What this task involves |
Pictures aside, output each record exactly.
(Data under study Opens)
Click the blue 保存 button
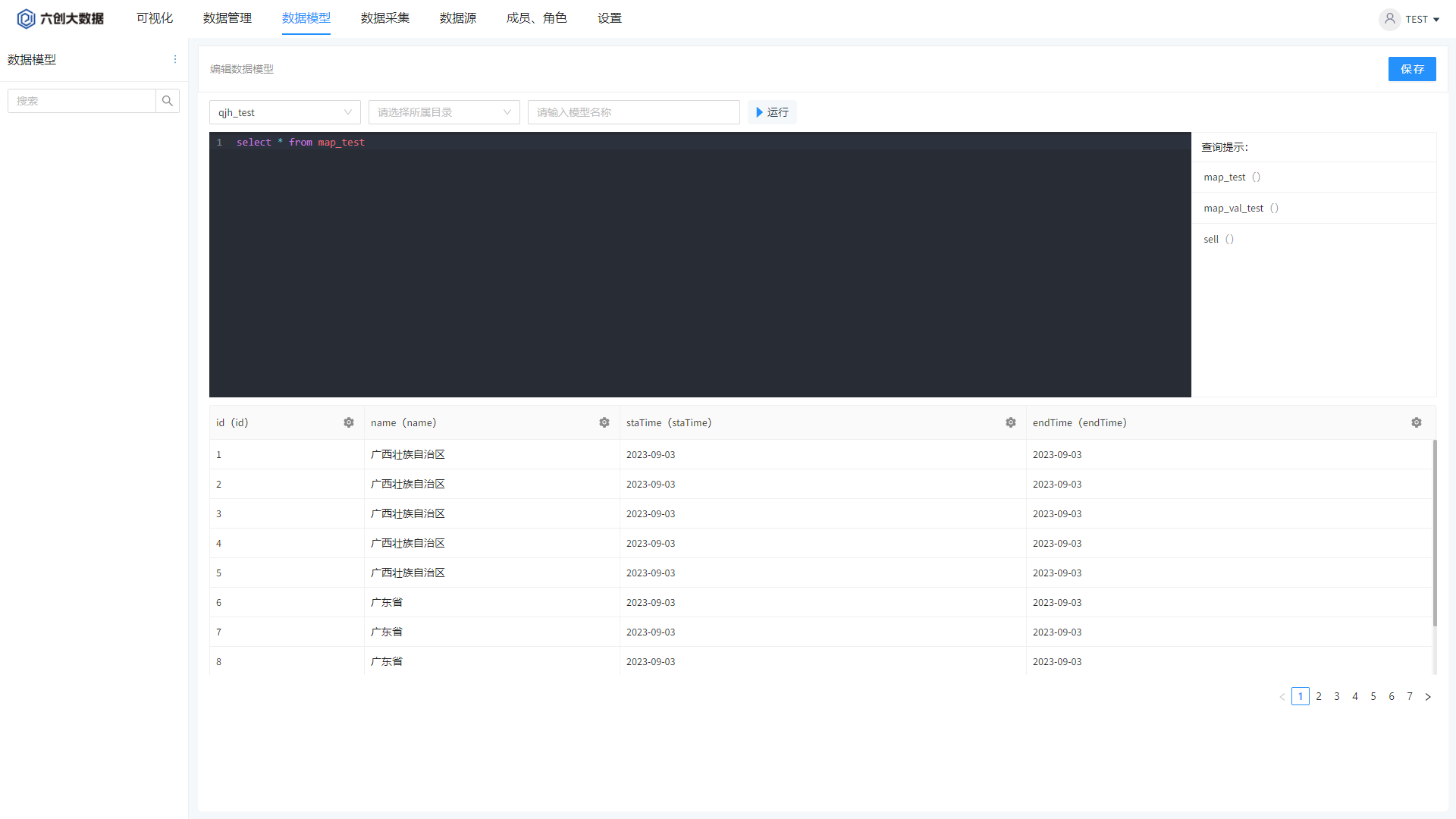The image size is (1456, 819). click(x=1412, y=69)
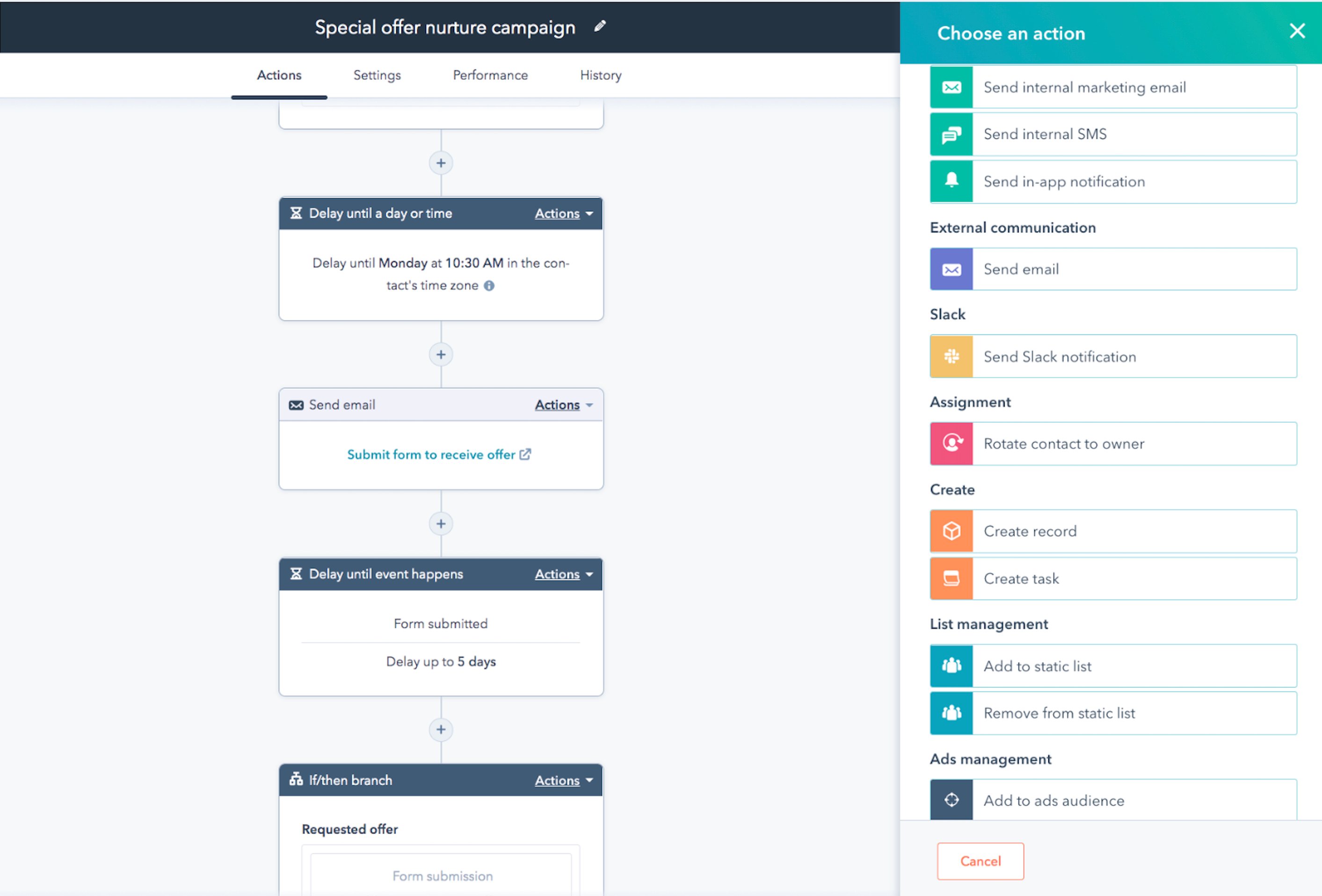The height and width of the screenshot is (896, 1322).
Task: Select the Send internal SMS action icon
Action: click(951, 134)
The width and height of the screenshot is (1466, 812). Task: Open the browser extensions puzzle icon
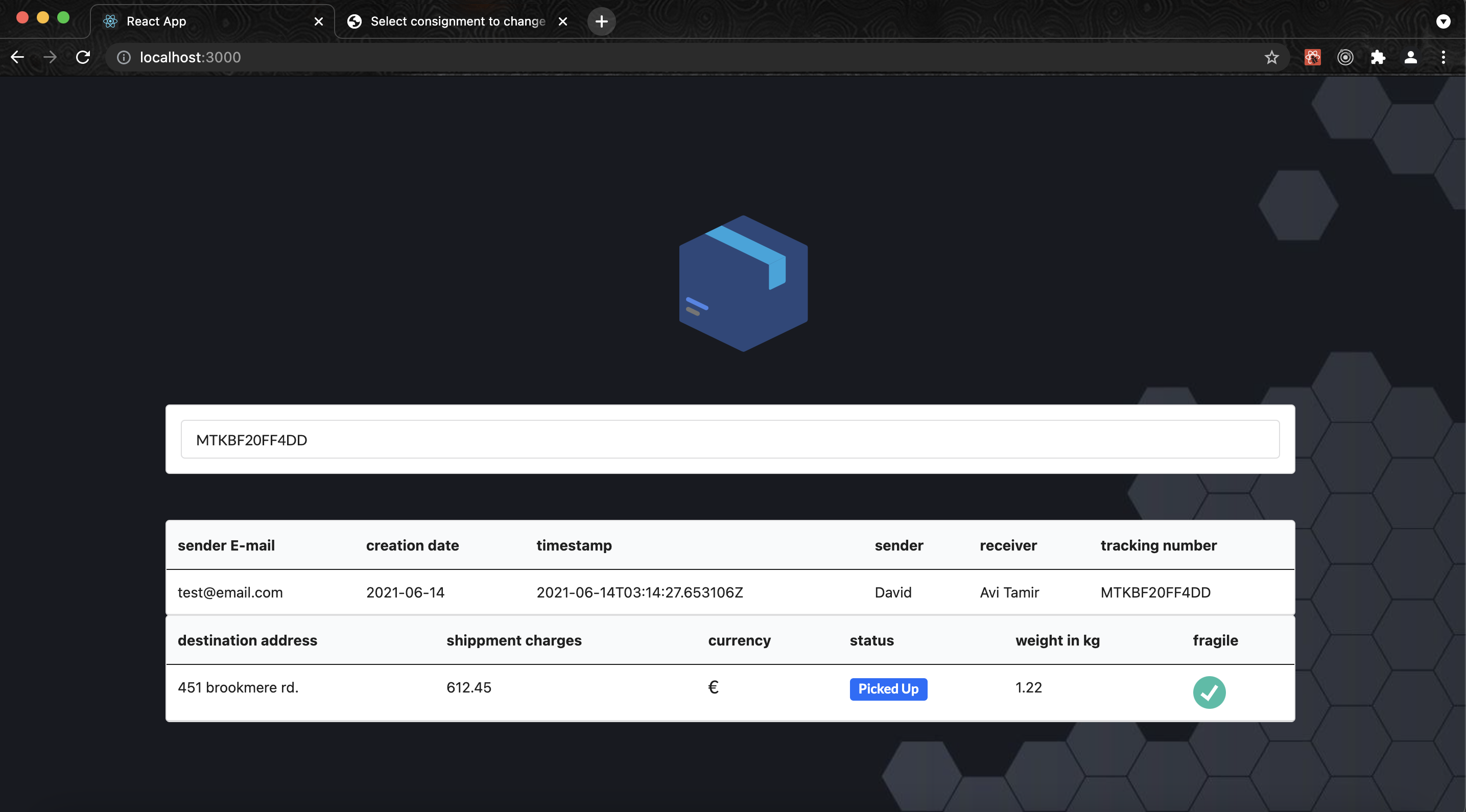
(Data under study Closes)
Result |
Click the blue 保存 button
The image size is (1456, 819). click(x=1412, y=69)
The height and width of the screenshot is (896, 1322).
Task: Select the Send internal SMS action icon
Action: click(951, 134)
The width and height of the screenshot is (1466, 812). Task: Open the browser extensions puzzle icon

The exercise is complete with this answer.